Hospitals in England recorded 56,000 child emergency admissions for the disease last year, a jump of more than 50% compared to the number a decade ago.

Rates of admission were highest in poorer parts of the country.

Catherine Sage’s eight-year-old son, Edward, was rushed to hospital with severe pneumonia earlier this year. Doctors took an x-ray of Edward’s chest, which revealed that his lung had completely collapsed. Catherine, from Loughborough, said:

“He woke up in the night gasping for breath. He was making a sound I’d never heard him make before. It was really scary. I knew people were hospitalised for pneumonia but I thought it was only really old people. I had no idea it could be so dangerous for young children. I was surprised how severely ill it made him.”

In 2018, 27 children in England died from pneumonia.

Pneumonia kills more children globally than any other disease, according to new analysis by Save the Children and UNICEF. The disease claimed the lives of 800,000 children under the age of five in 2018, or one child every 39 seconds. 437,000 children aged under five died owing to diarrhoea and 272,000 from malaria. [4]

Despite these staggering figures, a recent poll for Save the Children by Opinium found only 4% of UK adults correctly identified pneumonia as the world’s biggest infectious killer. The majority (34%) believed malaria caused the largest number of child deaths, followed by diarrhoea (18%) and measles (11%). [5]

Pneumonia is caused by bacteria, viruses or fungi, and leaves children fighting for breath as their lungs fill with pus and fluid.

A bout of pneumonia in childhood can dramatically increase the risk of respiratory disease as an adult. [6]

Children with immune systems weakened by other infections or malnutrition, and those living in areas with high levels of air pollution, are at far greater risk of developing the disease.

Pneumonia can be prevented with vaccines, and easily treated with antibiotics costing just 20 pence if properly diagnosed.

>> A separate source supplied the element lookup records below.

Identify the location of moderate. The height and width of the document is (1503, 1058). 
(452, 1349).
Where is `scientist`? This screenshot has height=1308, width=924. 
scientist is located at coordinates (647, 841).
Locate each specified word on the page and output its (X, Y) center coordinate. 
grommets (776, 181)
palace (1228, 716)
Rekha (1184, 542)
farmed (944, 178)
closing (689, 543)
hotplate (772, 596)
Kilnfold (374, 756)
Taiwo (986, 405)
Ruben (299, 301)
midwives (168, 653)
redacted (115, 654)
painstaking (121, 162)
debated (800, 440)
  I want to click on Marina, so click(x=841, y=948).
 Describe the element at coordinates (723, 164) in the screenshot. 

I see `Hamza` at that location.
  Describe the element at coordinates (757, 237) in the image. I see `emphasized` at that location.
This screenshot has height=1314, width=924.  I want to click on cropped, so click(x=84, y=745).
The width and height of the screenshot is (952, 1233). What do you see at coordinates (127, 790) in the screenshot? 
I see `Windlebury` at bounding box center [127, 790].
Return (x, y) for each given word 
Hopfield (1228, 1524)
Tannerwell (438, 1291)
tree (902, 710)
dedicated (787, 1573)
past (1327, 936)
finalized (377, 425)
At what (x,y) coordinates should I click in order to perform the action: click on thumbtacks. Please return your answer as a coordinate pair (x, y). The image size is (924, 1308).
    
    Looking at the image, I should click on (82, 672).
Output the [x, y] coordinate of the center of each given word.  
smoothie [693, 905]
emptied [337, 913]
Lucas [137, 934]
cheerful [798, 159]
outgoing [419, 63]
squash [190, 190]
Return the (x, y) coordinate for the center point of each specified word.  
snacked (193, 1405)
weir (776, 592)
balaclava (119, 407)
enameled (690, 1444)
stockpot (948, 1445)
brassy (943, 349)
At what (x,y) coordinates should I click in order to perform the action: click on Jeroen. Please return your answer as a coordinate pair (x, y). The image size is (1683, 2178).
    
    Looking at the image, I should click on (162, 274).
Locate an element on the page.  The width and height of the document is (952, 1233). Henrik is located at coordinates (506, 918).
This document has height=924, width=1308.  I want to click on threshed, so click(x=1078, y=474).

But, despite the UK’s leading role in improving access to vaccines and health services, globally, tens of millions of children are still not vaccinated around the world – and one in three with symptoms do not receive essential medical care. [7]

Children with severe cases of pneumonia may also require oxygen treatment, which is rarely available in the poorest countries to the children who need it.

Kevin Watkins, CEO of Save the Children, said:

“These findings show pneumonia is a disease that affects the poorest children worst of all, wherever they are in the world. But while British children almost always survive, millions of children in poor countries are dying for want of vaccines, a few pence worth of antibiotics, and routine oxygen treatment. With such simple solutions, no child should have to die from pneumonia regardless of where they live.”

“This is a forgotten global epidemic that demands an urgent international response. The UK government must continue to invest in global efforts to tackle the pneumonia crisis so that children everywhere can access life-saving healthcare.”

Nick Roseveare, Interim Executive Director of Unicef UK, said:

“We’re lucky in the UK that we have the NHS and a childhood vaccination programme which includes pneumonia and influenza, so fewer children get these illnesses in the first place. If they do get ill, most can be treated within our healthcare system. However, these findings show that for thousands of children outside of the UK pneumonia is not an illness of the past but a killer in the present that will continue to prematurely take children’s lives if we don’t act now.

“Pneumonia can be easily prevented and cured with simple, and cost-effective measures, yet it remains the main infectious cause of death among children under five globally. We can change this, we must change this. We have the knowledge, tools and power to save children from a preventable death.”